Origens e atenuantes da violência
Por Sótero Araújo Medrado
Estamos experienciando atônitos tempos de barbárie, de flagrante negação da alteridade. O homem civilizado – homo sapiens - e cibernetizado – homo cyber - estereotipou-se, paradoxalmente, num outro eu estranho de si mesmo. Povoam as consciências profundas incertezas quanto à capacidade humana de encontrar a razoabilidade da vida, buscar a atitude sensata, sondar o recôndito valor de sua existencialidade. O que nos deixa em letargia e desolação é a incerteza inexorável de uma eventual restauração da estrutura ontológica do indivíduo. Creio que a perda da dimensão do outro, tenha afastado o homem de sim mesmo. Uma existência, digo, humana, só se reconhece na presença de outra existência, fora disso o homem não saberia de si, de sua facticidade, historicidade.
Atrocidades
"Nada mais se fala senão em horrendas atrocidades do humano contra o humano. A vida tornou-se impossível. Há insuficientes ecos de defesa em favor da vida. Mas há muito mais eficiência na acusação contra ela" |
A escalada da violência perpetrada pelo homem em todo mundo tem pautado diuturnamente os noticiários nacional e internacional. Nada mais se fala senão em horrendas atrocidades do humano contra o humano. A vida tornou-se impossível. Há insuficientes ecos de defesa em favor da vida. Mas há muito mais eficiência na acusação contra ela. A vida vem se despotencializando, nadificando-se. A existência do outro, assim como a do algoz, que a natureza levou bilhões de anos para engendrar, é abruptamente ceifada por atos tresloucados de bestialidade, que espalha dor e cega qualquer tentativa de compreensão desses desmandos. Assistimos, assim, o desequilíbrio de uma ordem (Razão) implícita a toda natureza, que governa o universo segundo o signo de uma justa medida. A falta de discernimento por parte do homem em face da existência de uma consciência cósmica, que os gregos chamavam de LOGOS e os latinos de ratio, vem nos empurrando ao caos inicial, onde não havia ordem (bom senso), mas a desorientação de corpos cegos a vagar no espaço.
Natureza x razão
Invocar o estatuto natural do homem, a sua animalidade, a sua função instintiva de alimentação, reprodução e conservação, como fundante de suas ações de topor e estupenda agressão contra o seu igual, não me parece razoável.

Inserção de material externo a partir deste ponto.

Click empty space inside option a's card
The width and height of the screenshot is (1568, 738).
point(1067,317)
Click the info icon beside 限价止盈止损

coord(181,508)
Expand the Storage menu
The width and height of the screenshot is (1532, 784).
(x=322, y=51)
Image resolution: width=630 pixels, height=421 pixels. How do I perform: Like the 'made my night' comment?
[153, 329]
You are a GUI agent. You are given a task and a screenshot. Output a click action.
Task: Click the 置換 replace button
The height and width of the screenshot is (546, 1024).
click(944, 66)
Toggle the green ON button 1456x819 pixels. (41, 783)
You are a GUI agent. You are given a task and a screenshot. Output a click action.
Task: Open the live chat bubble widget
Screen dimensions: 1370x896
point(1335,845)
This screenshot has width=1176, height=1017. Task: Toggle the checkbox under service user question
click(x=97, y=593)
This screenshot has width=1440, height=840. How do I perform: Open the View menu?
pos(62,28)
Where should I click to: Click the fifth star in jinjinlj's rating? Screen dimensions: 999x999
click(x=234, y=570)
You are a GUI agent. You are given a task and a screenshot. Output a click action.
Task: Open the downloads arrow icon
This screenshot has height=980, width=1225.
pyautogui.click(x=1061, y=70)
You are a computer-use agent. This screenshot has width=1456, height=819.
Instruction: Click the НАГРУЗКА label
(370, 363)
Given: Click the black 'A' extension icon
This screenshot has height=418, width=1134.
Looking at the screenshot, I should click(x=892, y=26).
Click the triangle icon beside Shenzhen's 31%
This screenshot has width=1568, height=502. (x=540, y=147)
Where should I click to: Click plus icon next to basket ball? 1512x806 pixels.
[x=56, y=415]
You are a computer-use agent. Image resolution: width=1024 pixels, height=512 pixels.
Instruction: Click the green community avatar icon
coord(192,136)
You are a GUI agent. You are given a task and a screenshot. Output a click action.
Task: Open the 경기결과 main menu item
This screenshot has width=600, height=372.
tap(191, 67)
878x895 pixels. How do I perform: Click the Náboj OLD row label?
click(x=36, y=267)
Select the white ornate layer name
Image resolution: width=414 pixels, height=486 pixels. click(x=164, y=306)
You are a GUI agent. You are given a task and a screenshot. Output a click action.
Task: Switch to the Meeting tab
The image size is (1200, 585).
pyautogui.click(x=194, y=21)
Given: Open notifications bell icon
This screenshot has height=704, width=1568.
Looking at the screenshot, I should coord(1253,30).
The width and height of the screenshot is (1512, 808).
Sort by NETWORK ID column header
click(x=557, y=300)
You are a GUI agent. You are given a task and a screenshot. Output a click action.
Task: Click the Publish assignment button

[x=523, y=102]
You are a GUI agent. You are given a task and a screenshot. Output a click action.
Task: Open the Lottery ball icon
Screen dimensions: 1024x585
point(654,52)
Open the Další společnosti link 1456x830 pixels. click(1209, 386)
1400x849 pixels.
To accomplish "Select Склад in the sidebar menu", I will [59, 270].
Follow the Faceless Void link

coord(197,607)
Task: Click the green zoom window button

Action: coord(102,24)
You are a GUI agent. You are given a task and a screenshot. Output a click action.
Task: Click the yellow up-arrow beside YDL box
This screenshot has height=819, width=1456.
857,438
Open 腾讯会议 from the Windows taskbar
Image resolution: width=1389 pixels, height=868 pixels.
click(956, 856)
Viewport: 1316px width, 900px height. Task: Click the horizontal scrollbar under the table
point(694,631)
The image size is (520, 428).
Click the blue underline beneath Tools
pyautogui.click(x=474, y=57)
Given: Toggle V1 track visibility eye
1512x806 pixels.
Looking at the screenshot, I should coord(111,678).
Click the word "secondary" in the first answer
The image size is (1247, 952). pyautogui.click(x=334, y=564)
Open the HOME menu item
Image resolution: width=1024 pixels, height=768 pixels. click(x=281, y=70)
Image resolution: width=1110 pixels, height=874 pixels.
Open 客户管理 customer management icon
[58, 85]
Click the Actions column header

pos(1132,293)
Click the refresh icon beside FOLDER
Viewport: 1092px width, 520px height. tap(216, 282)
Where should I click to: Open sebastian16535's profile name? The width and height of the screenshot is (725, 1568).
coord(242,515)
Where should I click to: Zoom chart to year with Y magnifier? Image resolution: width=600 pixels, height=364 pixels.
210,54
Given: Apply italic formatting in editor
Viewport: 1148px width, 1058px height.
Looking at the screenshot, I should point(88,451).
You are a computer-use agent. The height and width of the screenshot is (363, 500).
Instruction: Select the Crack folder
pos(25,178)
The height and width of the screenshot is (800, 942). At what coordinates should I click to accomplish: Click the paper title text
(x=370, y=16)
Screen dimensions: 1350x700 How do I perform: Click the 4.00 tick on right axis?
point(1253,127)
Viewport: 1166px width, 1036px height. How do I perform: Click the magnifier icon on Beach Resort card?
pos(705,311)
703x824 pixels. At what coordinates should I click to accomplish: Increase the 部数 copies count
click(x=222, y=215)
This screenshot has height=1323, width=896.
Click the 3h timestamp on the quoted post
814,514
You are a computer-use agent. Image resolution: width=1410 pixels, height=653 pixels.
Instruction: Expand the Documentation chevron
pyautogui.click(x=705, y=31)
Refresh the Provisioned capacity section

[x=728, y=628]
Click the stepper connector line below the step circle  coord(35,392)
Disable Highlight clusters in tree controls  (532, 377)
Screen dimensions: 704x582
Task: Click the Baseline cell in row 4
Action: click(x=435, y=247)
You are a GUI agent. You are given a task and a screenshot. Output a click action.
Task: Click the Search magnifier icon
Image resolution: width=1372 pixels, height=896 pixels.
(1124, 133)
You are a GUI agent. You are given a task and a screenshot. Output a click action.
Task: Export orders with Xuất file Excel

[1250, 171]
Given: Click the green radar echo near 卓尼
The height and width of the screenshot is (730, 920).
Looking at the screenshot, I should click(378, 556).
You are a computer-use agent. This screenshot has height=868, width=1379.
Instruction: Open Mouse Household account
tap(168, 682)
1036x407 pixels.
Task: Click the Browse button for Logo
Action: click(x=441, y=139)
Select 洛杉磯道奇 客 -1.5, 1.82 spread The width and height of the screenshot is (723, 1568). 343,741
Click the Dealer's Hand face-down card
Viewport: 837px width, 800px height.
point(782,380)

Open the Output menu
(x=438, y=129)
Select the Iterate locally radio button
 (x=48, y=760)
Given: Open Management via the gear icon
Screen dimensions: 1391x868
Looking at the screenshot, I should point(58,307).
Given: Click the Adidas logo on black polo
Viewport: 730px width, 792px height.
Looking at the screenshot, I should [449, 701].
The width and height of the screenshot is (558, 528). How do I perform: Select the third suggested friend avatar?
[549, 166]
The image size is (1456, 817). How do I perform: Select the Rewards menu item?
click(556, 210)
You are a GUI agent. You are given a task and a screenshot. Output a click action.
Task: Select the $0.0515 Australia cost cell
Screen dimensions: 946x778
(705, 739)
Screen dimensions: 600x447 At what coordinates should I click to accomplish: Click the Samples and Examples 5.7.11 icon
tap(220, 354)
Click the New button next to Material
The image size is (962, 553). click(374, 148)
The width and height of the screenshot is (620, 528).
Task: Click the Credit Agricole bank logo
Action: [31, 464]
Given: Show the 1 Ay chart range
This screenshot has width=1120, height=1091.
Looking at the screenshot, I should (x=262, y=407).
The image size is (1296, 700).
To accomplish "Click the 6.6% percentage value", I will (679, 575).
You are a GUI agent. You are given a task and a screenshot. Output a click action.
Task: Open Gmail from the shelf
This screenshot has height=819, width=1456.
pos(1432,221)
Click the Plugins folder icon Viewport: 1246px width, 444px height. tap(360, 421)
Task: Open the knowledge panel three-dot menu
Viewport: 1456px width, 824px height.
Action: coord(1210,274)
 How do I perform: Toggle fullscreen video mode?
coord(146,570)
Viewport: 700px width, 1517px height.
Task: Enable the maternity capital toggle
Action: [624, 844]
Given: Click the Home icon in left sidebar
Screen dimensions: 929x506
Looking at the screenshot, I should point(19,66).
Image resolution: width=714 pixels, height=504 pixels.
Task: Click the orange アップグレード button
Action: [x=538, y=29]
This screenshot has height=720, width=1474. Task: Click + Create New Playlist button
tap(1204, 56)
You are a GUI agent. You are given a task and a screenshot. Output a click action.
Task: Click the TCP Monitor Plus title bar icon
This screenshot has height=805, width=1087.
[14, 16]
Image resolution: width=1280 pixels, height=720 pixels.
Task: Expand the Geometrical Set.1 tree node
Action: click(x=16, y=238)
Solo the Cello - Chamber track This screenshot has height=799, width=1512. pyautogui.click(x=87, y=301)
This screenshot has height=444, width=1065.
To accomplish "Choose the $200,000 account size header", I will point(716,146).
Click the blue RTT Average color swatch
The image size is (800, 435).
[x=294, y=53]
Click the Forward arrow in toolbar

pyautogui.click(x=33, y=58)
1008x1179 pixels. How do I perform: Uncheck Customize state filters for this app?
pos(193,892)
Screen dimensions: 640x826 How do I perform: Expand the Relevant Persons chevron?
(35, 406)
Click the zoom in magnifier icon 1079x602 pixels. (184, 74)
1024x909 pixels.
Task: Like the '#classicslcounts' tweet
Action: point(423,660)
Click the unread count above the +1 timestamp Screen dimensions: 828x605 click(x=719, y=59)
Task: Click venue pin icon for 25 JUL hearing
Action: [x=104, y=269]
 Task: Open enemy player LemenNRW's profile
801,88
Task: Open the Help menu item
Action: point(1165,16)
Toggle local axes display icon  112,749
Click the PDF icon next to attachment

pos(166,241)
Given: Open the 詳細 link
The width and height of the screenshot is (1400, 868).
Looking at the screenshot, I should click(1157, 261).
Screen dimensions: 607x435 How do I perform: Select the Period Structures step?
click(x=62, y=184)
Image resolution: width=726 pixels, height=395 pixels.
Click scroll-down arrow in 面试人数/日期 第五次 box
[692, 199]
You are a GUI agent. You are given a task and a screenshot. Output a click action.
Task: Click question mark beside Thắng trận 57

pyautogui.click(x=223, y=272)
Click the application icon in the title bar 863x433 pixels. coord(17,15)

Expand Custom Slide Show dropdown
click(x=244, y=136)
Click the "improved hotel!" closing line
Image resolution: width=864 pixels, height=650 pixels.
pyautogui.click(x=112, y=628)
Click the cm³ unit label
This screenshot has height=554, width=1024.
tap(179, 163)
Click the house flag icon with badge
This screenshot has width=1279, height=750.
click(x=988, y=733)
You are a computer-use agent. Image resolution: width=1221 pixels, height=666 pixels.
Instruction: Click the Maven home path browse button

Que a violência assenta algumas de suas raízes na base natural, não há dúvida. Mas a animalidade por si só não é determinante da desordem do homem. A necessidade do ser-da-razão e a resposta dada a esta vai determinar o seu aspecto de negatividade ou positividade, evidenciando o seu componente de violência. A busca desmedida para satisfazer desejos produz uma potencialidade negativa, que está na ordem da sua aquisição ou não. A satisfação e a insatisfação são a dualidade, no interior da qual se efetiva o problema da violência.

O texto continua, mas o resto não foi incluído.